According to its developers, DOSBox is focused on DOS games. Non-gaming DOS applications are not the primary focus of DOSBox, even though most DOS applications might in fact work within DOSBox. The DOSBox project has a policy of not adding features that aren't used by DOS games if they take significant effort to implement, are likely to be a source of bugs or portability problems, and/or impact performance. For example, features such as parallel ports, long filenames and Ctrl-Break emulations are never officially supported in DOSBox. Some enhanced DOSBox SVN Builds may support these features, and you may try these builds if you want or need such features, but they are not supported by the DOSBox Team. If you want to run serious DOS applications within a DOS emulator, you'd better try dedicated emulators such as vDos and vDosPlus instead, which are designed to run DOS applications rather than games.


https://www.dosbox.com/wiki/DOSBox_FAQ

Reply Parent Score: 7

RE[2]: Reminds me of OS/2 2.0
by Z_God on Tue 6th Feb 2018 19:00 in reply to "RE: Reminds me of OS/2 2.0"
Z_God Member since:
2006-06-11

Note that you can run the regular Windows 3.1 on DOSEMU for many years already.

Reply Parent Score: 1

RE[2]: Reminds me of OS/2 2.0
by Drumhellar on Tue 6th Feb 2018 21:28 in reply to "RE: Reminds me of OS/2 2.0"
Drumhellar Member since:
2005-07-12

Windows 3.1 was basically a DOS application.


No, it wasn't.

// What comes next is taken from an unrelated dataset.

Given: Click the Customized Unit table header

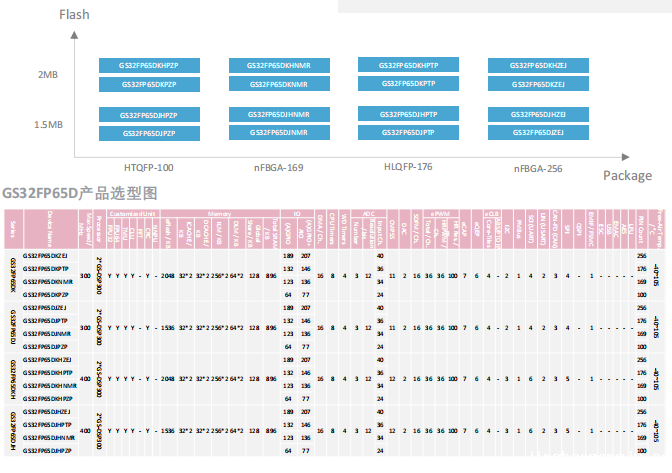Looking at the screenshot, I should (x=132, y=213).
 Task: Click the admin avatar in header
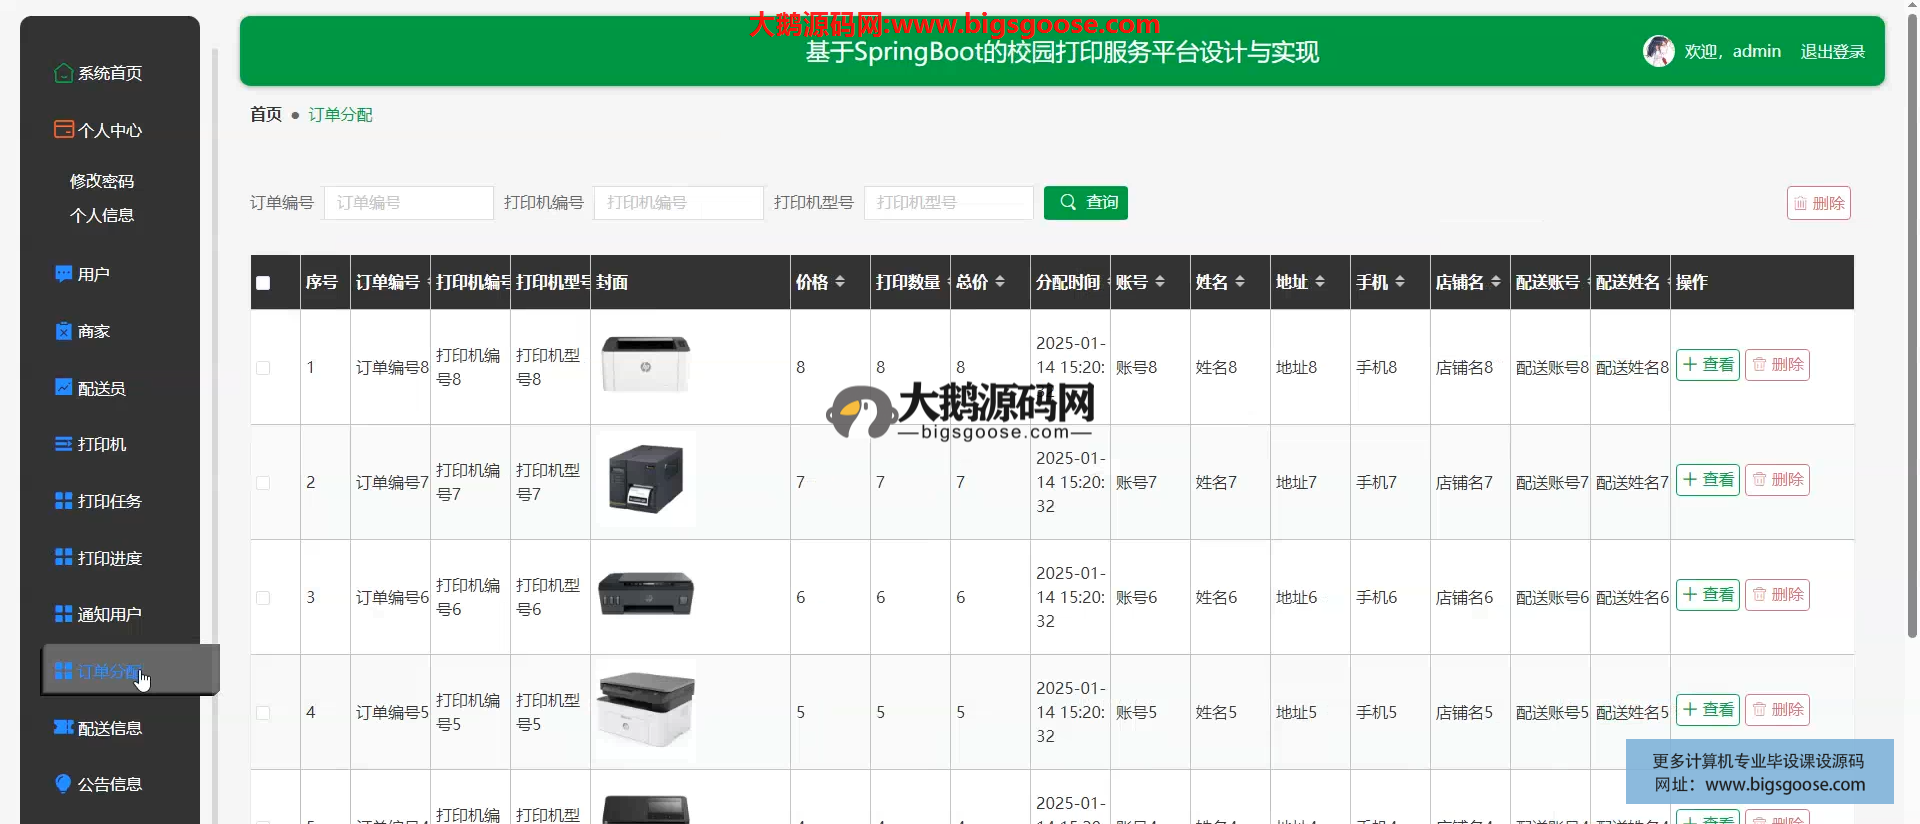coord(1658,51)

It was an actual operating system, really, by any reasonable definition of the word. Basically, everything that an operating system does, Windows 3.1 without using DOS, and handled many things that DOS couldn't.

Sure, it started from DOS, but when you launched Windows, it would replace DOS with a 32-bit hypervisor that would run a virtual machine with a single instance of Windows 3.1, as well as DOS virtual machines for running DOS apps. The Windows 3.1 instance and the DOS virtual machines were pre-emptively multitasked.

As for the Windows 3.1 machine, it provided virtual memory (including paging to disk), its own interrupt handler (and didn't use DOS's), it used its own drivers for disks, mouse, audio, printing, and networking (When available - it could also use DOS drivers if Windows drivers weren't available). The disk driver is especially significant, as it as a 32-bit protected mode driver that completely by passed DOS and BIOS function calls.

Sure, it was closely tied to DOS, but it was definitely an operating system in its own right, and certainly not just "basically a DOS application."

It's really more like... an operating system that runs next to DOS, and sometimes asks DOS for a cup of sugar or whatever.

Reply Parent Score: 7

RE[3]: Reminds me of OS/2 2.0
by ianm on Tue 6th Feb 2018 23:34 in reply to "RE[2]: Reminds me of OS/2 2.0"
ianm Member since:
2010-08-16

Good times!

Your post brought be back to Usenet newsgroup discussions from late 80's through early 90's.

Reply Parent Score: 1

RE[3]: Reminds me of OS/2 2.0
by Andre on Fri 9th Feb 2018 10:25 in reply to "RE[2]: Reminds me of OS/2 2.0"
Andre Member since:
2005-07-06

What makes an operating system an operating system rather then an application, especially in the (MS-)DOS days? Back in the days where each application that handles sounds had to include its own support, rather then rely on the operating systems support.

Stating that Windows 3.1 used its own drivers, well.... running on top of (MS-)DOS you had to for most hardware. Okay, there were DOS drivers for mice, but that's about it. And for CD-ROM drives, Windows 3.1 depended on the support DOS offered.